Juckes was referring, in a note Tuesday, to the dollar’s reaction to President Donald Trump’s selective travel ban.
While the dollar index is still higher than before the November 8 election, it’s the foremost example of a “Trump trade” running out of steam in recent weeks.
The S&P 500 Index of stocks remains near a record following an initial surge of optimism over Trump’s economic reflation program, and US Treasuries are little changed over the same period.
The big question for traders now is to what extent political risk will drive the dollar’s prospects, given the spectre of a rising sovereign risk premium and protectionist policies that may test the appetite of official-sector investors to finance the US deficit.
Watch the flows
Among gauges to monitor: the US Treasury’s monthly report on international demand for US assets, with the next one due February 15, for December.
The Federal Reserve reports weekly on its custodial holdings of Treasuries for foreign official and international accounts.
Over a much longer time frame, the International Monetary Fund’s quarterly data on reserve assets would show any shifts in the dollar’s dominance.
Another x-factor: jawboning by Trump administration officials in favour of a weaker exchange rate. The greenback took a leg lower on Tuesday after published remarks by a Trump adviser blasting a “grossly undervalued” euro.
“Policy uncertainty coming from a country that (1) is the biggest importer in the world and (2) the biggest external borrower in the world ought to be consequential,” said Stephen Jen, London-based chief executive of hedge fund Eurizon SLJ Capital.

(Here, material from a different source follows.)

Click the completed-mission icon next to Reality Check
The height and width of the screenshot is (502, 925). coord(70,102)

A focus on borrowing needs could send the dollar lower for a short period, he said.
Even so, at the end of the day, “capital flows are not patriotic,” and the US yield premium will lure global investors, Jen said. Also: “If things turn sour, US Treasuries remain the best safe haven in the world.”
The dollar’s status as the main global reserve currency, and the appeal of Treasuries as the largest and most liquid government-bond market in the world, saw it climb during the throes of the global financial crisis.

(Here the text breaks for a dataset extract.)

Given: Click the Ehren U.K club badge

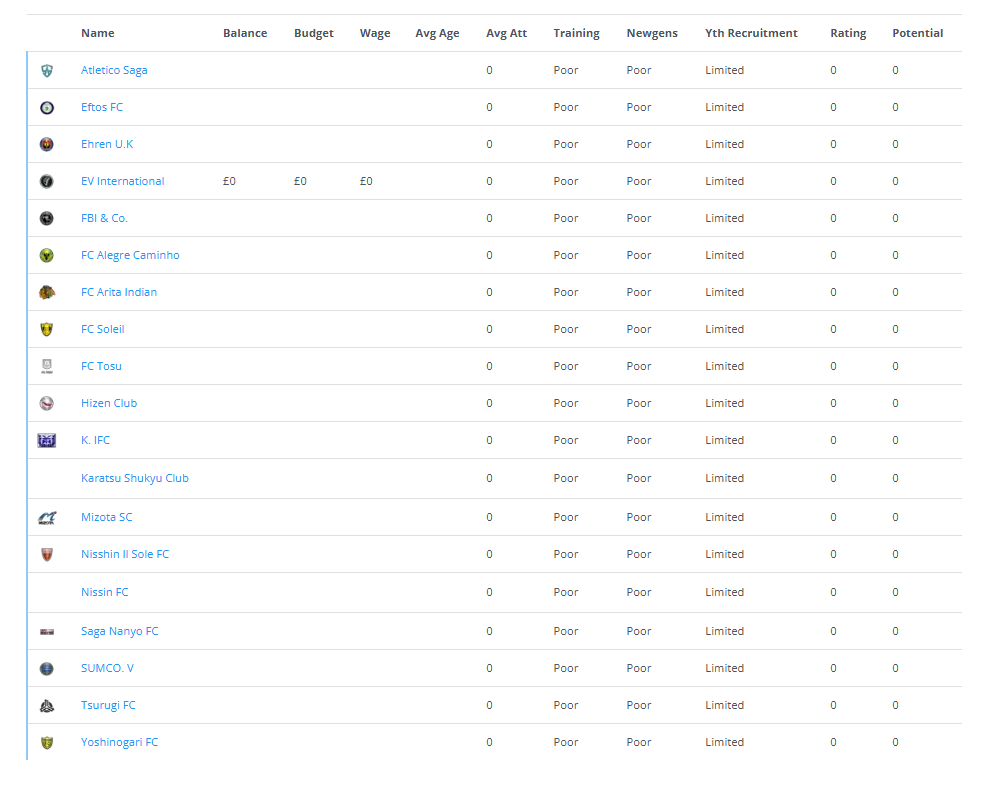Looking at the screenshot, I should coord(47,145).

The scramble for dollars eventually prompted the Fed to open multiple swap lines with counterparts overseas.
American assets have withstood assaults before. The sovereign-rating downgrade of the US by S&P Global Ratings in 2011 briefly roiled financial markets so much that the Group of Seven put out a statement to calm things. In the end, the impact was short lived.
The dollar had a more lasting down trend during the early years of former President Bill Clinton, on perceptions his administration was seeking a weaker domestic currency and amid a focus on the widening US trade deficit.

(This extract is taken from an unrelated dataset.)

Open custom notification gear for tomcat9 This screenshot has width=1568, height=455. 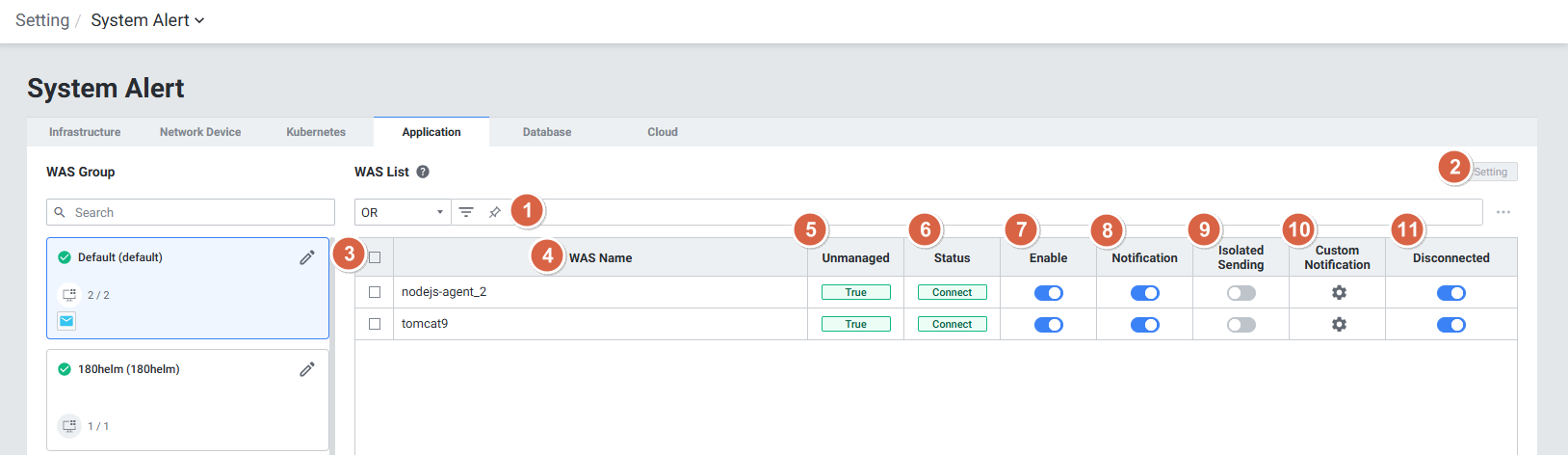pyautogui.click(x=1339, y=324)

The scenario of protectionism crimping the greenback is one that’s already been making the rounds among traders.
Unanticipated political developments may make traders pine for the relative certainty of economic indicators and central bank policy statements – on Wednesday’s Fed decision and Friday’s non-farm payroll report are at least scheduled events.
“My bias is still that we’ll get back to the Trump economic program, and the implications for Fed policy, before too long,” said Juckes at Societe Generale.